Aim of the exercise:
Only the lines from the first line of the records through the line containing "You are a computer-use agent. 732x663 pixels." belong in the answer. Copy them exactly.

[Saved entries]
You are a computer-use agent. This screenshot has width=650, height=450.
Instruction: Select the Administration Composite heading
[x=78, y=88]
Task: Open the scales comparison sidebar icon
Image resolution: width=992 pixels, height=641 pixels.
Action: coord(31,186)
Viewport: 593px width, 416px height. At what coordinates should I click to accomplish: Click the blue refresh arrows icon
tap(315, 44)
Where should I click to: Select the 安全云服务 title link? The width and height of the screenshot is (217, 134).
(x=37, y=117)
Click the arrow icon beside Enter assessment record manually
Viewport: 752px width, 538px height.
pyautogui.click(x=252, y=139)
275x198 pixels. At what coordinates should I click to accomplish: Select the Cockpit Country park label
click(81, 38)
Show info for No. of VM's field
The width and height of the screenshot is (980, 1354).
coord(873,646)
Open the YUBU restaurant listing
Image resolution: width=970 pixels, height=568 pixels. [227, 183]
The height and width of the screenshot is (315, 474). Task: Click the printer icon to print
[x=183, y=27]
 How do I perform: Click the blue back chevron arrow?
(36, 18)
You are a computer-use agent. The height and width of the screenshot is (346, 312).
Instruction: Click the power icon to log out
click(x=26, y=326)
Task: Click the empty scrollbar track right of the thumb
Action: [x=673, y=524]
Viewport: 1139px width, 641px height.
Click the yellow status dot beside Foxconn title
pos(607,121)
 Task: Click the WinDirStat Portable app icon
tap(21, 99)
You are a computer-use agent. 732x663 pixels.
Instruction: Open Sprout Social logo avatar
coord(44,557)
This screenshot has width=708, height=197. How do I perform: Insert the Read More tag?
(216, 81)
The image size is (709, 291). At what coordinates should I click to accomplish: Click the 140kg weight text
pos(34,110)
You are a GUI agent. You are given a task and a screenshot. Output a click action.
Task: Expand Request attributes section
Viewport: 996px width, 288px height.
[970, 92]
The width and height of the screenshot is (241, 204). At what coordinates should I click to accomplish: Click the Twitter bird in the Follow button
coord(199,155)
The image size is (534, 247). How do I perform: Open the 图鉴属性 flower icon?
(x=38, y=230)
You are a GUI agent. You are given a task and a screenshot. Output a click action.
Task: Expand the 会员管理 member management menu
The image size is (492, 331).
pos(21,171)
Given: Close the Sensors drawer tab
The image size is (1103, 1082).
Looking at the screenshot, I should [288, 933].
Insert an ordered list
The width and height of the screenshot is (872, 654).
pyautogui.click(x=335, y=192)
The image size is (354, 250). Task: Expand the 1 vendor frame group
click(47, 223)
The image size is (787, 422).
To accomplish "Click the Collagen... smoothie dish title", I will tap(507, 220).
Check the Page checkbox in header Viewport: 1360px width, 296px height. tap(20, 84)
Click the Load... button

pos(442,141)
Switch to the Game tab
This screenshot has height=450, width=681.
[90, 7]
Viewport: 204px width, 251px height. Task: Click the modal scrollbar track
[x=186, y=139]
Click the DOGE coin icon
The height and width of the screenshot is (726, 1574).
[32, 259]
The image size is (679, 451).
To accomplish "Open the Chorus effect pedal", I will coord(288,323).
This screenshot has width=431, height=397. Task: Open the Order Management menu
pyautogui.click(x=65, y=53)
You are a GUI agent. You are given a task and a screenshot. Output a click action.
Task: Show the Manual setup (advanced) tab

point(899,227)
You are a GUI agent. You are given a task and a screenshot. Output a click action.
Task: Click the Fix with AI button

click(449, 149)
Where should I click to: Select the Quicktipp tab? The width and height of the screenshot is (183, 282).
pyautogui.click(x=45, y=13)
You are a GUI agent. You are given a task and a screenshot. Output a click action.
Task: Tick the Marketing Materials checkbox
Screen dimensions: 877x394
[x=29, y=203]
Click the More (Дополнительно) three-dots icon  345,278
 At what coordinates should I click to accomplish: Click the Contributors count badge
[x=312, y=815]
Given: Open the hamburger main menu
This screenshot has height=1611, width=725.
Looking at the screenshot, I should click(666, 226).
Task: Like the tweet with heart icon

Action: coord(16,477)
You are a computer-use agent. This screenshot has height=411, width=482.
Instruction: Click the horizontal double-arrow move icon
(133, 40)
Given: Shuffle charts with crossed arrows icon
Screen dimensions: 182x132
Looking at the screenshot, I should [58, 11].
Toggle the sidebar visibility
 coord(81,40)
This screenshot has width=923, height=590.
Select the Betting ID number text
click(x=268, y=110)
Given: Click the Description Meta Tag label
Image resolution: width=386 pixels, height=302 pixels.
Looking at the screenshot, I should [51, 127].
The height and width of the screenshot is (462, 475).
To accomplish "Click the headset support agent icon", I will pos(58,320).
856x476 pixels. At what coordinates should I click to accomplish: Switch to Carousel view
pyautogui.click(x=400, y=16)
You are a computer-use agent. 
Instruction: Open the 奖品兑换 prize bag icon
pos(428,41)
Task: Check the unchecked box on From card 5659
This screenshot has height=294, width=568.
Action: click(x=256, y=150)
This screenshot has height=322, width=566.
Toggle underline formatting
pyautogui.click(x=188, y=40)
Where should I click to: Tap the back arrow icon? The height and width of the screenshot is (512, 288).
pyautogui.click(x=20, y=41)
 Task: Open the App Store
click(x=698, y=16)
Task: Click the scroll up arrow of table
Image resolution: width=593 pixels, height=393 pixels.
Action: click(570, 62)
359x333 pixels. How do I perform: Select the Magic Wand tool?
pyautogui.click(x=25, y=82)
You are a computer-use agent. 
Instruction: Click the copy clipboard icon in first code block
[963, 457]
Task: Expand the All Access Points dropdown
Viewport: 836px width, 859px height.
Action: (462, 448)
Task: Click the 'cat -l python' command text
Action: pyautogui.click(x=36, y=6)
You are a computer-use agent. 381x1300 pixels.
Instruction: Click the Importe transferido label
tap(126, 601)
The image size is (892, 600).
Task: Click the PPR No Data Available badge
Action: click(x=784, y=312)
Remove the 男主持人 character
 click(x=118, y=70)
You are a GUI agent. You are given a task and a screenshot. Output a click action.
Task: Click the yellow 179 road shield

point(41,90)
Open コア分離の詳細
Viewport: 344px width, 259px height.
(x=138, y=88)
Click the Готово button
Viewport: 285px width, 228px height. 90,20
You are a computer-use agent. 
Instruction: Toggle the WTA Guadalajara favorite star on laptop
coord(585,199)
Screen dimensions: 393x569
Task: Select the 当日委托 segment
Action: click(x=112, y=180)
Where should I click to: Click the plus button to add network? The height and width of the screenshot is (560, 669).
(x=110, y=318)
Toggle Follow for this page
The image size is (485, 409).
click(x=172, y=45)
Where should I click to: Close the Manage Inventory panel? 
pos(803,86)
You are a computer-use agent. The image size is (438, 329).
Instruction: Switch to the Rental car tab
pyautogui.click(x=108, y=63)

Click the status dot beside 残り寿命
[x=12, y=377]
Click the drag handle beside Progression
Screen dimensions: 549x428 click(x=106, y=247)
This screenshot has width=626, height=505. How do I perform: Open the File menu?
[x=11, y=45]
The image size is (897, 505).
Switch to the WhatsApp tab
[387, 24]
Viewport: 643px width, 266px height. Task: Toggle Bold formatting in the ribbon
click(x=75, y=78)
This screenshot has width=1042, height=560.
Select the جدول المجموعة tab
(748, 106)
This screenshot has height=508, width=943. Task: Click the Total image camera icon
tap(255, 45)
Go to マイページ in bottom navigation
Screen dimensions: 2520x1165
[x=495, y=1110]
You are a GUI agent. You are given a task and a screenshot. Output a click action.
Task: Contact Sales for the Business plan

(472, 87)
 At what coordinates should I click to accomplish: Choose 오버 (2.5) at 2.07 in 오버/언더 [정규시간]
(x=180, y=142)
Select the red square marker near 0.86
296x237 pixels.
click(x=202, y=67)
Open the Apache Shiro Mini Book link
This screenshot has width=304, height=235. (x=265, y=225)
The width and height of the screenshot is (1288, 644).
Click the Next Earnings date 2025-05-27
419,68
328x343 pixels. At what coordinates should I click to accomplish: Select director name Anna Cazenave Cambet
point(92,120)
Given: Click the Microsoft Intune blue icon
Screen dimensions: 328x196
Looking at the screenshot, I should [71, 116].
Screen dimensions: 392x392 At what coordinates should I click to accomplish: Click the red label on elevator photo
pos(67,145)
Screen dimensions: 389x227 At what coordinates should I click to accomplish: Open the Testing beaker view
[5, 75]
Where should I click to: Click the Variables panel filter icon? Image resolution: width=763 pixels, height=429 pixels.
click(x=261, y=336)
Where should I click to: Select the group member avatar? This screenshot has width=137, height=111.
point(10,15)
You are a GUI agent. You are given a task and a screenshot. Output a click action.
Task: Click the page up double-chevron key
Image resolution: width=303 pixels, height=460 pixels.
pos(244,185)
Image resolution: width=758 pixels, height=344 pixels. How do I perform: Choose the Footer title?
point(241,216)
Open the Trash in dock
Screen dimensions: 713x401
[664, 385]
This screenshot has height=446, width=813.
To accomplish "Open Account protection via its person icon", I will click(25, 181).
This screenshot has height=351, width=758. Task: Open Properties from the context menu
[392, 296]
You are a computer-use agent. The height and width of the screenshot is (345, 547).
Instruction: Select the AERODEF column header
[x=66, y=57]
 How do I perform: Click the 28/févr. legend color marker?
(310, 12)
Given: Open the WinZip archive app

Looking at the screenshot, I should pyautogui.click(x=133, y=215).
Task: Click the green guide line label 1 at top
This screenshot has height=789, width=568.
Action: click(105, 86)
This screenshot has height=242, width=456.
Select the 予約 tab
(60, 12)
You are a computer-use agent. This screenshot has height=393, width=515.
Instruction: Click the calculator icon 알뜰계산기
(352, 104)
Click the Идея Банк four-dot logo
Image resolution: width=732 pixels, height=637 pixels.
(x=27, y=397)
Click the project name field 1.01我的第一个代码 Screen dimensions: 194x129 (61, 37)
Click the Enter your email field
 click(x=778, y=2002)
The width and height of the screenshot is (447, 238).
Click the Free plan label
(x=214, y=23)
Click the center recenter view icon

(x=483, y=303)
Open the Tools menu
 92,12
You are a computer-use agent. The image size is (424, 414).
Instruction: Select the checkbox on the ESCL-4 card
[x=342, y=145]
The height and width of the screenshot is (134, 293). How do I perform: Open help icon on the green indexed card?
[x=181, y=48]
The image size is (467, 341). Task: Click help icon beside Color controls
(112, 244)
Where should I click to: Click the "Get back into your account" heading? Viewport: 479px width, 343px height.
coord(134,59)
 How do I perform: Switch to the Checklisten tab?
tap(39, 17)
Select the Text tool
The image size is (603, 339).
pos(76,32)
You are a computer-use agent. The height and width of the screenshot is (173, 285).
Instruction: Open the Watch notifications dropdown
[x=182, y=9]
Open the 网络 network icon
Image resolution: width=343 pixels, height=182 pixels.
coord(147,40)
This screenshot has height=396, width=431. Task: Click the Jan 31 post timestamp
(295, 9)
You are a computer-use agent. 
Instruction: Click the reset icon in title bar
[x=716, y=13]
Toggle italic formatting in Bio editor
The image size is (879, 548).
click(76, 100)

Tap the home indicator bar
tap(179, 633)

Answer to this problem:
You are a computer-use agent. This screenshot has width=650, height=450.
Instruction: Select the Administration Composite heading
[x=78, y=88]
Task: Open the scales comparison sidebar icon
Image resolution: width=992 pixels, height=641 pixels.
Action: coord(31,186)
Viewport: 593px width, 416px height. At what coordinates should I click to accomplish: Click the blue refresh arrows icon
tap(315, 44)
Where should I click to: Select the 安全云服务 title link? The width and height of the screenshot is (217, 134).
(x=37, y=117)
Click the arrow icon beside Enter assessment record manually
Viewport: 752px width, 538px height.
pyautogui.click(x=252, y=139)
275x198 pixels. At what coordinates should I click to accomplish: Select the Cockpit Country park label
click(81, 38)
Show info for No. of VM's field
The width and height of the screenshot is (980, 1354).
coord(873,646)
Open the YUBU restaurant listing
Image resolution: width=970 pixels, height=568 pixels. [227, 183]
The height and width of the screenshot is (315, 474). Task: Click the printer icon to print
[x=183, y=27]
 How do I perform: Click the blue back chevron arrow?
(36, 18)
You are a computer-use agent. The height and width of the screenshot is (346, 312).
Instruction: Click the power icon to log out
click(x=26, y=326)
Task: Click the empty scrollbar track right of the thumb
Action: [x=673, y=524]
Viewport: 1139px width, 641px height.
Click the yellow status dot beside Foxconn title
pos(607,121)
 Task: Click the WinDirStat Portable app icon
tap(21, 99)
You are a computer-use agent. 732x663 pixels.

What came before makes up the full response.